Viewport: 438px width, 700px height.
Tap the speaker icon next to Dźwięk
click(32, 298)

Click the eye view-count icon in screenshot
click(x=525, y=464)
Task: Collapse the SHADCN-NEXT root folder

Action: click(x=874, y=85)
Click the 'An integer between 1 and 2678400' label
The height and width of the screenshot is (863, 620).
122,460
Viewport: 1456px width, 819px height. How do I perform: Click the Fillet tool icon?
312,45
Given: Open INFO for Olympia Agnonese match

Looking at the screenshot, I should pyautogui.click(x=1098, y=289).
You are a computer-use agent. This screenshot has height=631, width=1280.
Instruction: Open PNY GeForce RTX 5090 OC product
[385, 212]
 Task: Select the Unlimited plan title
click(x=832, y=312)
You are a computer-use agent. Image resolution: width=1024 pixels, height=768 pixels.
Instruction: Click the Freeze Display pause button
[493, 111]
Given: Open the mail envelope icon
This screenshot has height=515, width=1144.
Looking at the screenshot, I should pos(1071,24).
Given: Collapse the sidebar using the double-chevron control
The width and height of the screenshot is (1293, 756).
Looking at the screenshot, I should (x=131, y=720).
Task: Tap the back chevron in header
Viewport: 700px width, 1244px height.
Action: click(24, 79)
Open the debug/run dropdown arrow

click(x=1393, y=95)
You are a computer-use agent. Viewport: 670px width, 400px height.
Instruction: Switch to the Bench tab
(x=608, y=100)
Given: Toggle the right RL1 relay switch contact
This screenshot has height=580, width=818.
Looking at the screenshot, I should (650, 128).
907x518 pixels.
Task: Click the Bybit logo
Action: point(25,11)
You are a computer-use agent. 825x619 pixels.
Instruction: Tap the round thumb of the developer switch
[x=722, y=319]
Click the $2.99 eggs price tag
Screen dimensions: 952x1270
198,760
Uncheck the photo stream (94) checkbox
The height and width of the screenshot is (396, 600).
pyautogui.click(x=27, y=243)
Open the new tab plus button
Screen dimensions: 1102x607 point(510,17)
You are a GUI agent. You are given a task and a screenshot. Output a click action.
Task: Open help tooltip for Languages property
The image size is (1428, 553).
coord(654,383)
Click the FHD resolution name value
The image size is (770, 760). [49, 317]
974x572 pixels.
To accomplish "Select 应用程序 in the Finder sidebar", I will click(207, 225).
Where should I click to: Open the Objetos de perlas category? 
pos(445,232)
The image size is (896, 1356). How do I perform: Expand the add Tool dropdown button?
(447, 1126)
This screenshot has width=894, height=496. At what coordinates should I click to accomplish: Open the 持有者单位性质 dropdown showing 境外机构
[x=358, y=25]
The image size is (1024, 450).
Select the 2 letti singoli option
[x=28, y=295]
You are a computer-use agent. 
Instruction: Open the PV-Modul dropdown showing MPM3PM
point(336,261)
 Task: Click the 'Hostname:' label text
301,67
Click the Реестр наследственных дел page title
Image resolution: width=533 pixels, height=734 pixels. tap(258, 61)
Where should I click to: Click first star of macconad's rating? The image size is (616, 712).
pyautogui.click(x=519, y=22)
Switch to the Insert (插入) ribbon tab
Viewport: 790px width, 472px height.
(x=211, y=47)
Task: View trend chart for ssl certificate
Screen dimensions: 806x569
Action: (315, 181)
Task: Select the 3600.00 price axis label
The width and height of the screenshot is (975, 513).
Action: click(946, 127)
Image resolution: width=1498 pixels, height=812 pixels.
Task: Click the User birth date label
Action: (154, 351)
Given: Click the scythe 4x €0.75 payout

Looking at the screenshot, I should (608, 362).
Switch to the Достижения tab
··········
_PROBLEM_
For the listing above, state how many lines hold the string "price", giving the number alone.

_RESPONSE AREA_
2